Please rewrite the lines of the items as a JSON list of strings, one string per line and no blank lines, beginning at the line that has "How do I perform: Click" and stopping after the last line of the items. Leave the pictures out of the answer.
# START OF MATERIAL FOR THE TASK
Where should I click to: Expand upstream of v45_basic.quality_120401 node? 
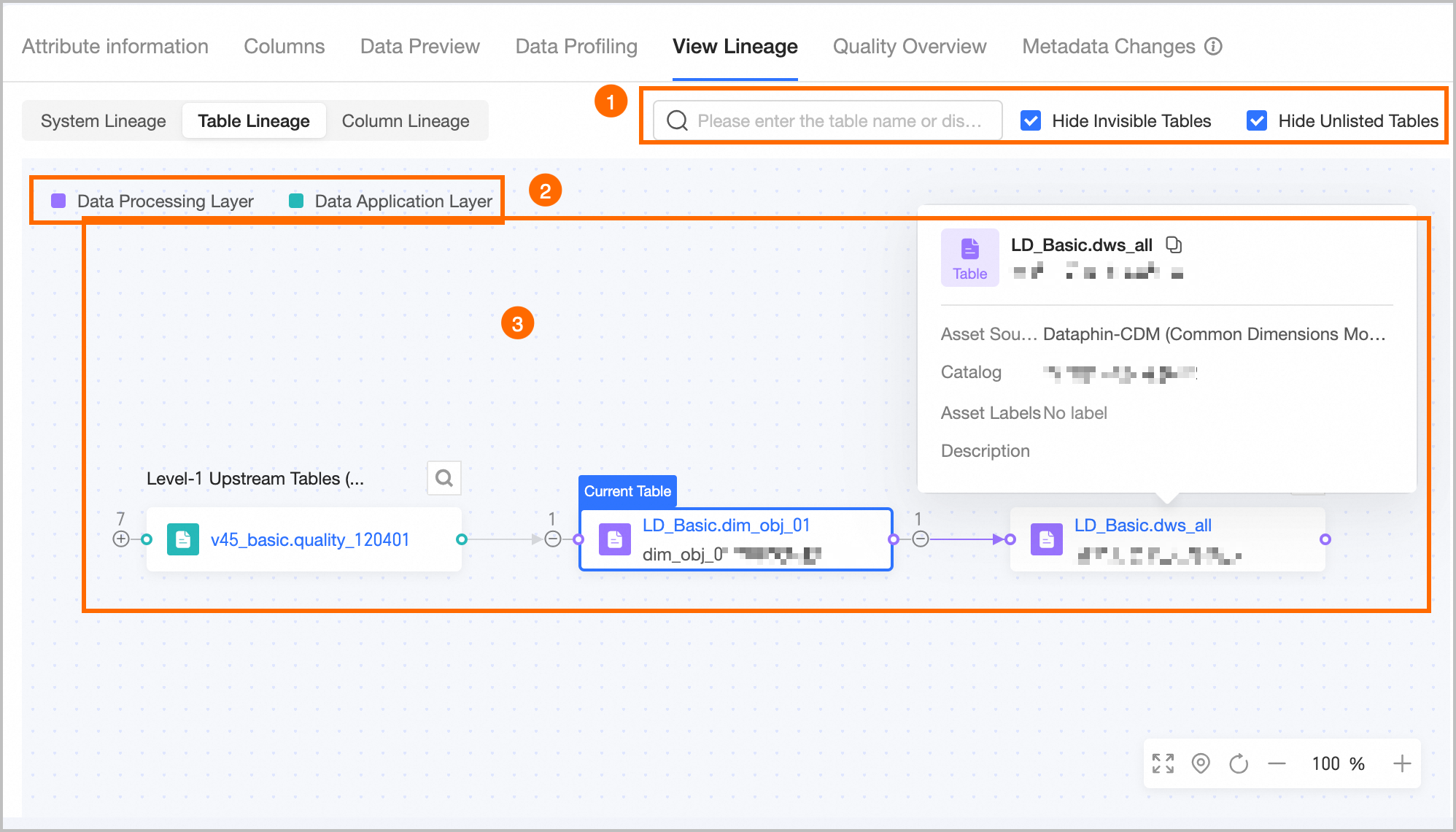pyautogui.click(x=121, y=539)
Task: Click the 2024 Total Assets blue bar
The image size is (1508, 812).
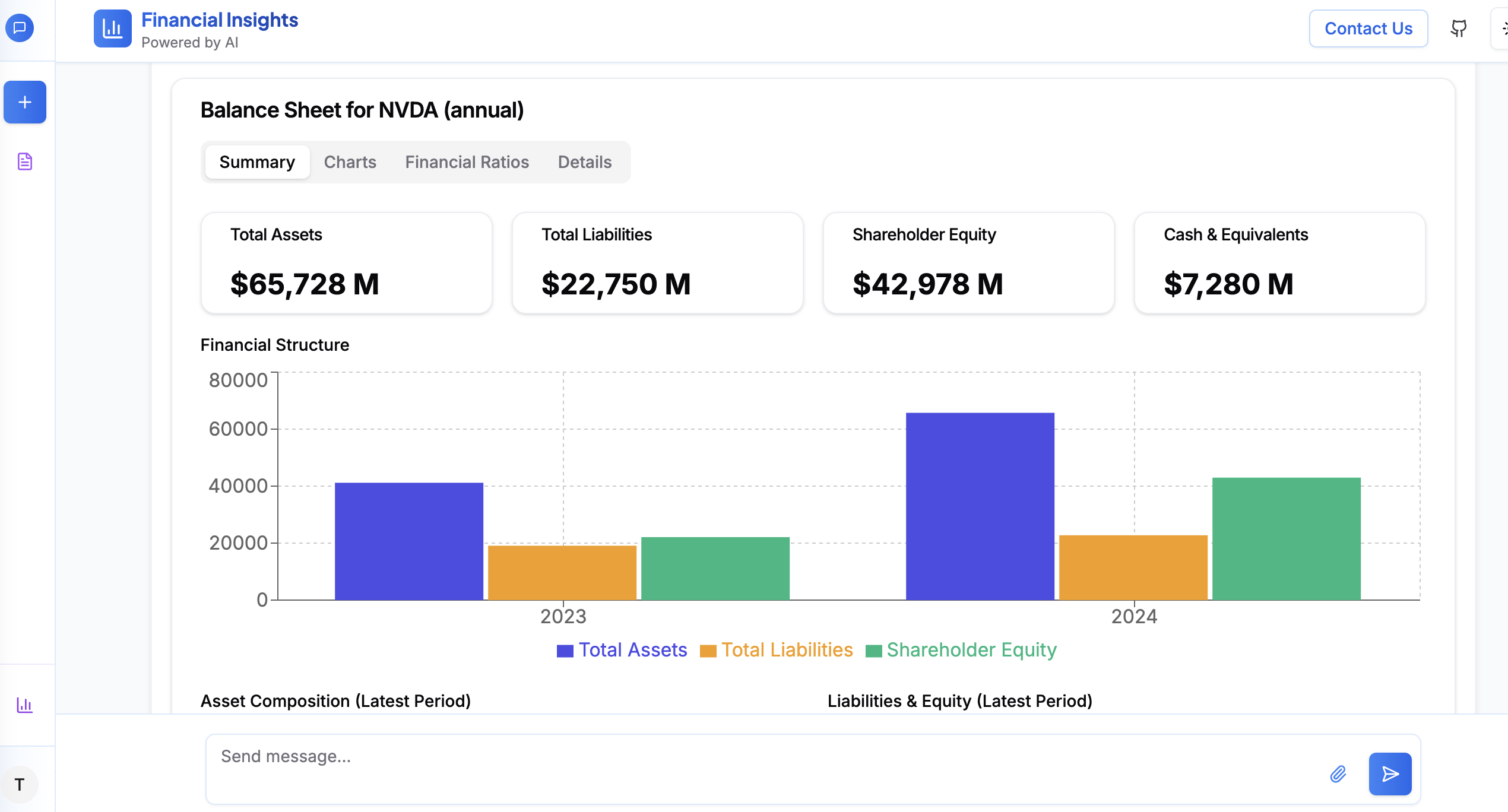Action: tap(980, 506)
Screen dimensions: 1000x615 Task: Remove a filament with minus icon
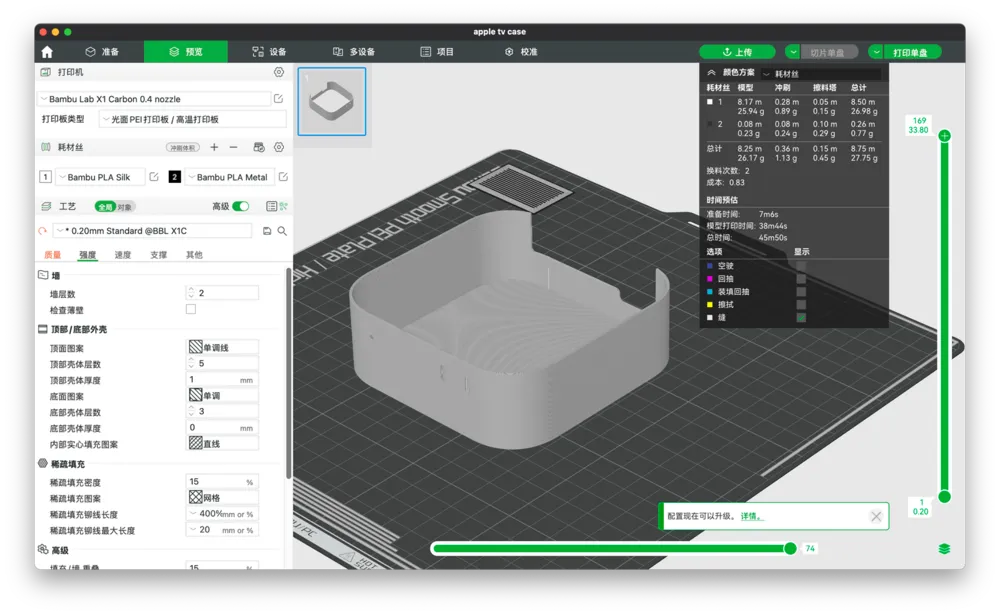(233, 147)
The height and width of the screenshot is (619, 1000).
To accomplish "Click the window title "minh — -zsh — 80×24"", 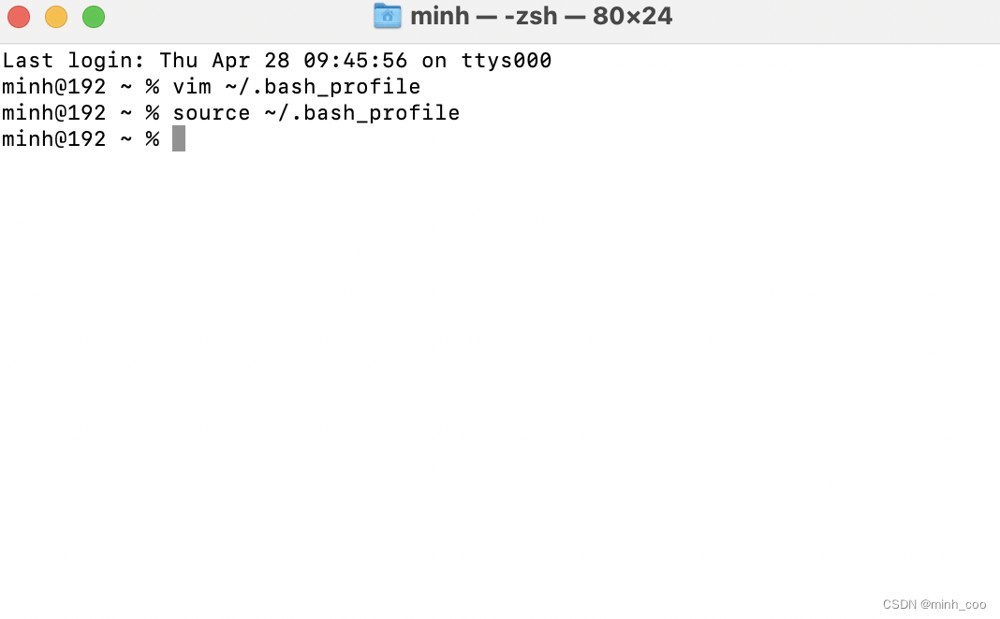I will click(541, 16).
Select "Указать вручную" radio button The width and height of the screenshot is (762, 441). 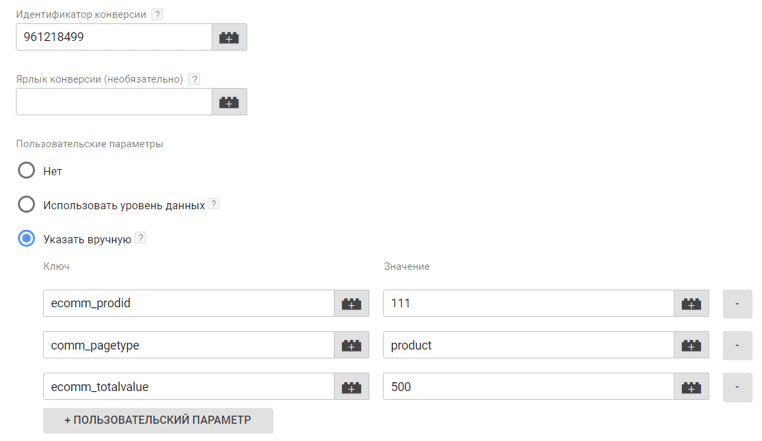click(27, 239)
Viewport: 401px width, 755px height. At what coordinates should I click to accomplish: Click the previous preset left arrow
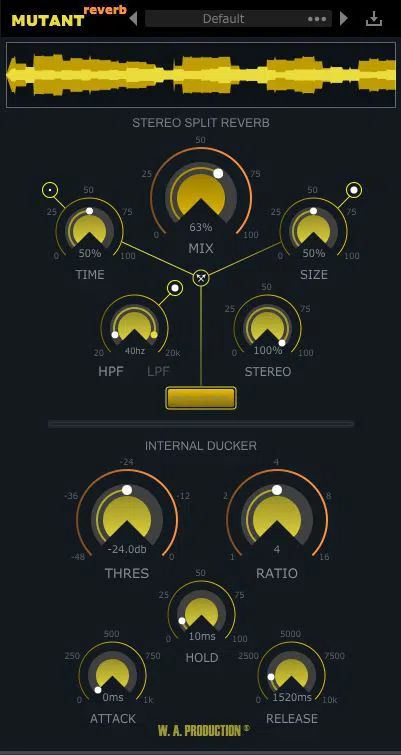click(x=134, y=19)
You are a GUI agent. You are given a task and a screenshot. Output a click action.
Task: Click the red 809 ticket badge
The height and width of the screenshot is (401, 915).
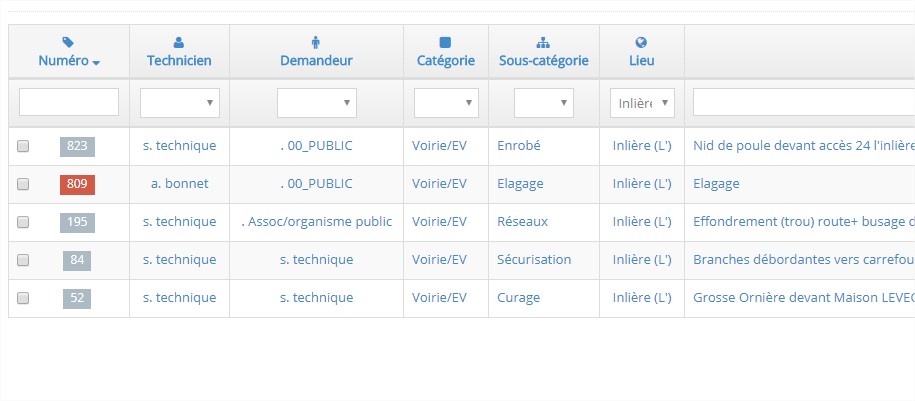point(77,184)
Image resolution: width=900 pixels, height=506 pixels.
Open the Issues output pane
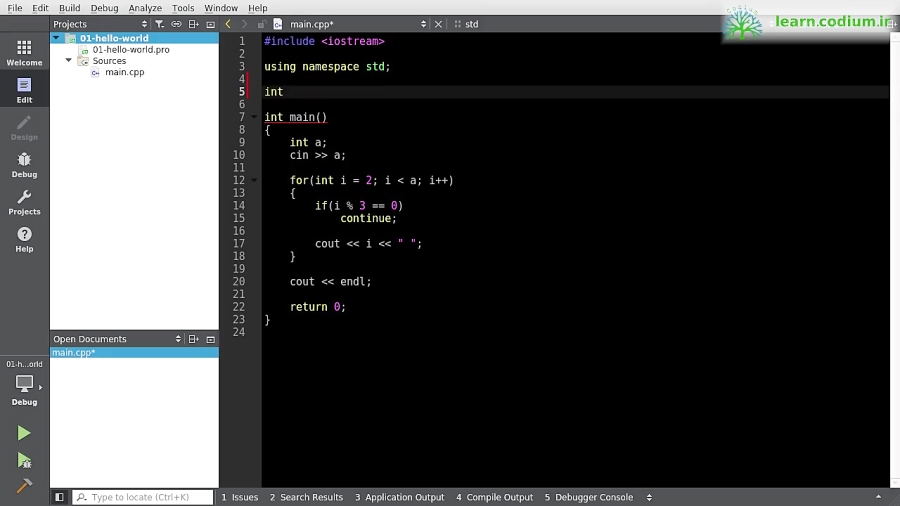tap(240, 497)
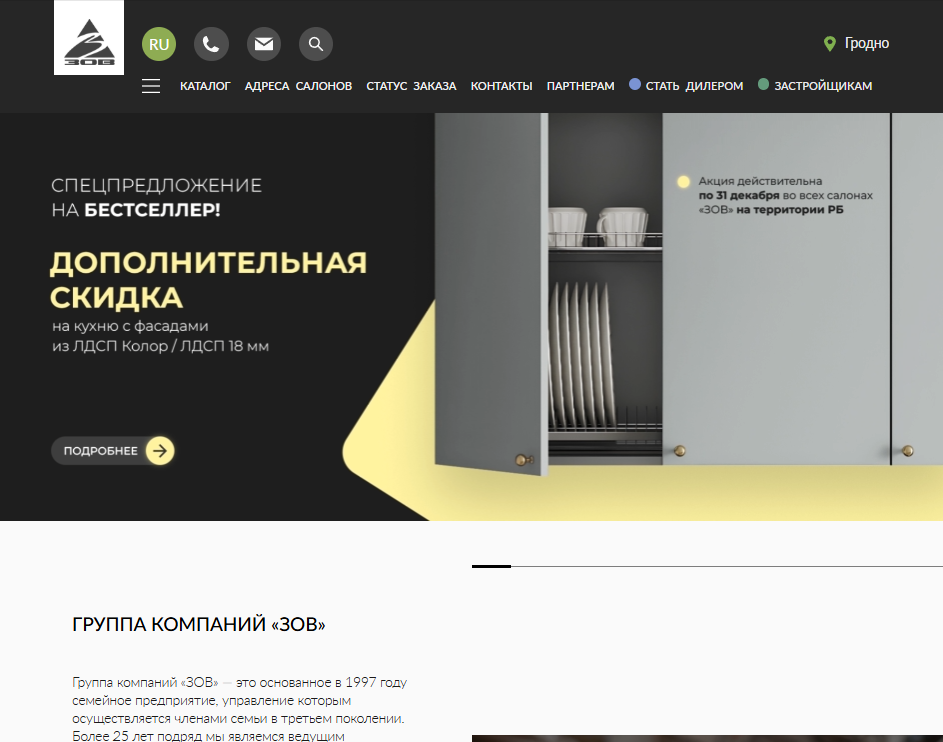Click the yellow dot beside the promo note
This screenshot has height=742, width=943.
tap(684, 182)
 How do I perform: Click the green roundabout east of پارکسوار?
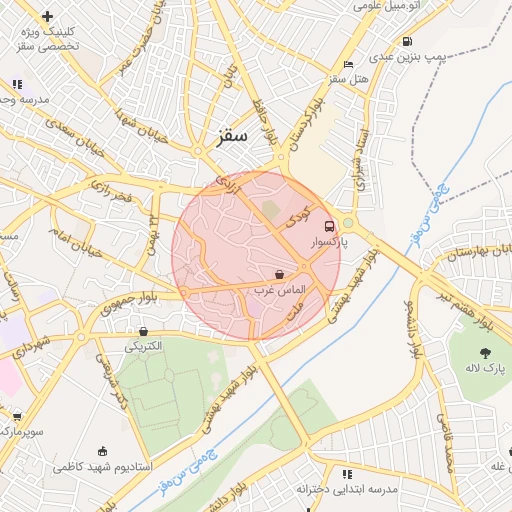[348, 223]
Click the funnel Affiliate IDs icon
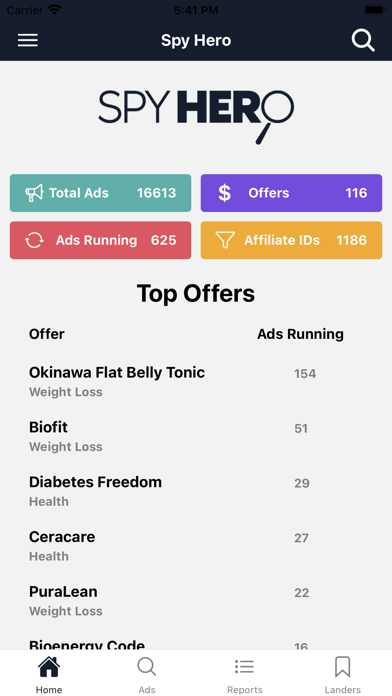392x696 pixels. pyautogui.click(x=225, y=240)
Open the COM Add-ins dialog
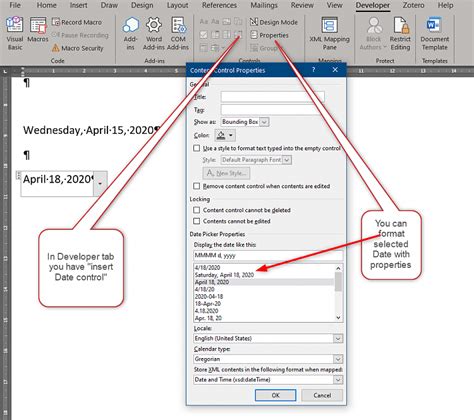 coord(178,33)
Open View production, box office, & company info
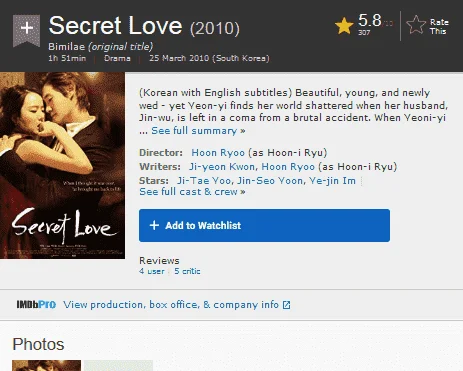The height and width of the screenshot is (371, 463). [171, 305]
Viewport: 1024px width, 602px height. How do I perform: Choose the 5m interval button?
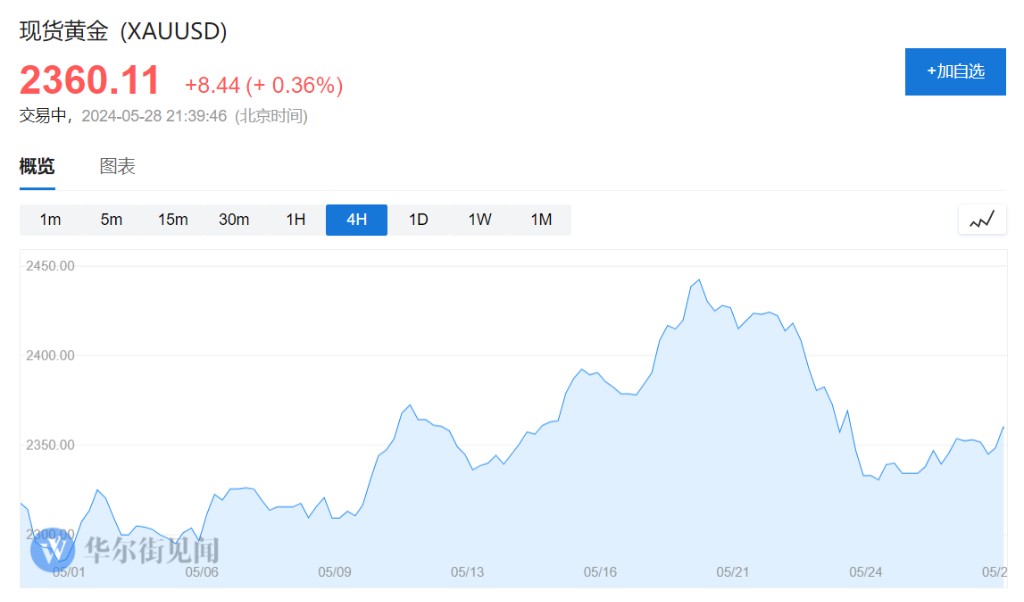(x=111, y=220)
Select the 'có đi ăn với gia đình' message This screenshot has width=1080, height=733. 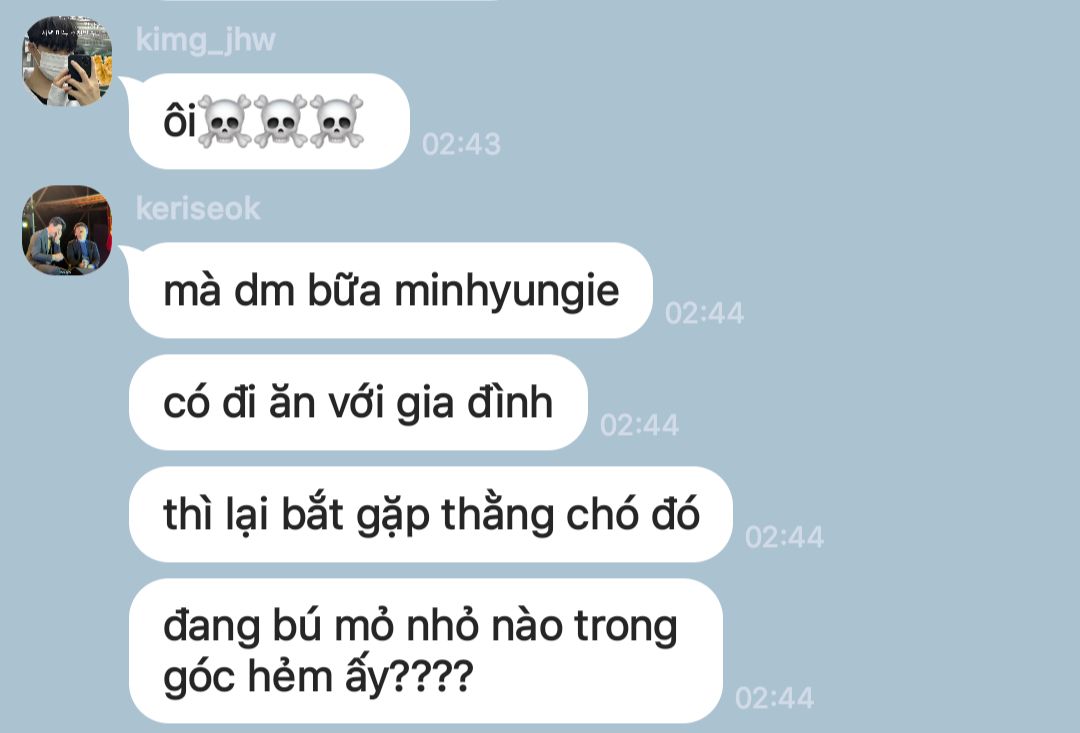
# END OF MATERIAL FOR THE TASK
- [SOLUTION FOR THIS TASK]
[
  " How do I perform: Click the green roundabout east of پارکسوار?",
  "[348, 223]",
  "Click the funnel Affiliate IDs icon",
  "392x696 pixels. pyautogui.click(x=225, y=240)",
  "Open the COM Add-ins dialog",
  " coord(178,33)",
  "Open View production, box office, & company info",
  "The height and width of the screenshot is (371, 463). [171, 305]",
  "Viewport: 1024px width, 602px height. How do I perform: Choose the 5m interval button?",
  "(x=111, y=220)",
  "Select the 'có đi ăn với gia đình' message This screenshot has width=1080, height=733. "
]